■ **REQUIREMENTS**
Count the lines below that contain the word "beside", and reply with only that number.
++++ INFORMATION SUPPLIED ++++
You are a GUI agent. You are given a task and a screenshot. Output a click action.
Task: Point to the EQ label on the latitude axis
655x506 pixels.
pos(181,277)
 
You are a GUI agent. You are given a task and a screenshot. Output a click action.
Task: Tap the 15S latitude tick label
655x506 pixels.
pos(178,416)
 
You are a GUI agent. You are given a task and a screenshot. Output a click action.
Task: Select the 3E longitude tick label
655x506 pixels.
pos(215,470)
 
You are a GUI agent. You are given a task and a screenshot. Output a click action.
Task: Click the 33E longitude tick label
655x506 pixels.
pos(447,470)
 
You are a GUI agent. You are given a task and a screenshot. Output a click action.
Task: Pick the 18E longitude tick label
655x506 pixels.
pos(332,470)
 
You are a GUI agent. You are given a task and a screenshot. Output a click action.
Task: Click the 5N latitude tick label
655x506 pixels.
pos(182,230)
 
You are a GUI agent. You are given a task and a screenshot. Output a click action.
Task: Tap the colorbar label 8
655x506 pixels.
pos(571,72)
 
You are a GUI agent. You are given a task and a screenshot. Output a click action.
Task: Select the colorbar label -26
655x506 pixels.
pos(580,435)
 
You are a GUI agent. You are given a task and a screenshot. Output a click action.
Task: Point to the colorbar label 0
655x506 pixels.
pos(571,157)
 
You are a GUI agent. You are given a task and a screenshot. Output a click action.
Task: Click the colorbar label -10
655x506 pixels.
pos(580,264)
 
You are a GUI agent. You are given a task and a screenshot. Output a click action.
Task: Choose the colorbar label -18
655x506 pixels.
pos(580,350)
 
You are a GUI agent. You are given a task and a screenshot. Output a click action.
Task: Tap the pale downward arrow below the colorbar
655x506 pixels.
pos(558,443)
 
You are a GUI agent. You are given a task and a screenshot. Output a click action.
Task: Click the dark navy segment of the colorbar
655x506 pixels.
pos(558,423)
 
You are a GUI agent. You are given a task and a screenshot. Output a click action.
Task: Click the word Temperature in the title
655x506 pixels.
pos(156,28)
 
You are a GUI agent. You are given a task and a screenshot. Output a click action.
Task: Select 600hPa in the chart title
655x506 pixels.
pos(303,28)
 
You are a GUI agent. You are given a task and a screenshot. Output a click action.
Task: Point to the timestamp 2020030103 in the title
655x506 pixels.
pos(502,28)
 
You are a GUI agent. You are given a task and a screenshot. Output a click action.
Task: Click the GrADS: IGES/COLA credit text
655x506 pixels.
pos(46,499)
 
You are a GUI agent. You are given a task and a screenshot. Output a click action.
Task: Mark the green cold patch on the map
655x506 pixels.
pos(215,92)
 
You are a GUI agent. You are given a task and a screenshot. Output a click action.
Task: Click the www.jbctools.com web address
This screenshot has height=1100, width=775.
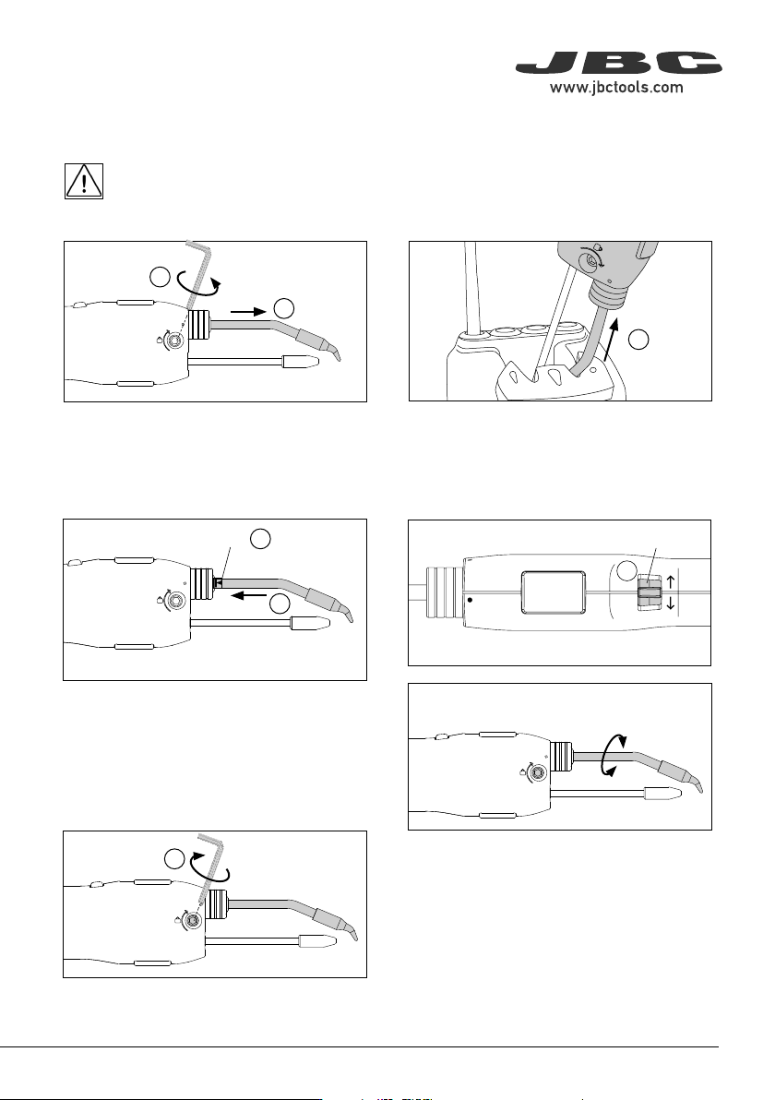pos(615,87)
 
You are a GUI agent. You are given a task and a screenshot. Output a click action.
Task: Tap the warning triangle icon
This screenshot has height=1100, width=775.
pos(84,181)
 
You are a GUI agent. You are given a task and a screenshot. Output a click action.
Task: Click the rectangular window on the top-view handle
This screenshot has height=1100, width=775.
pos(554,592)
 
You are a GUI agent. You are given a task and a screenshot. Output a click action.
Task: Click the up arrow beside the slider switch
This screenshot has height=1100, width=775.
pos(671,580)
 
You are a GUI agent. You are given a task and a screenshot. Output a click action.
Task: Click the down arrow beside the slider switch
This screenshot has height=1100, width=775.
pos(671,601)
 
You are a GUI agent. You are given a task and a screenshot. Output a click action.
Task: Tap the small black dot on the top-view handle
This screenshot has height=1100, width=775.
pos(470,600)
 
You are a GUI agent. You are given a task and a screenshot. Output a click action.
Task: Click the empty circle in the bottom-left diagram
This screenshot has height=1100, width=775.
pos(174,859)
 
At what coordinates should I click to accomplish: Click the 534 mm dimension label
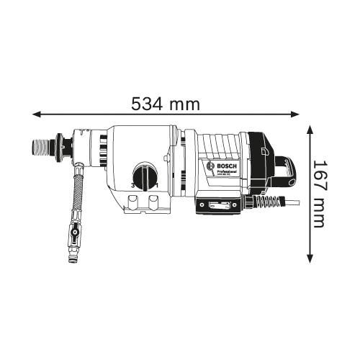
++++
■ **THE REPLY**
2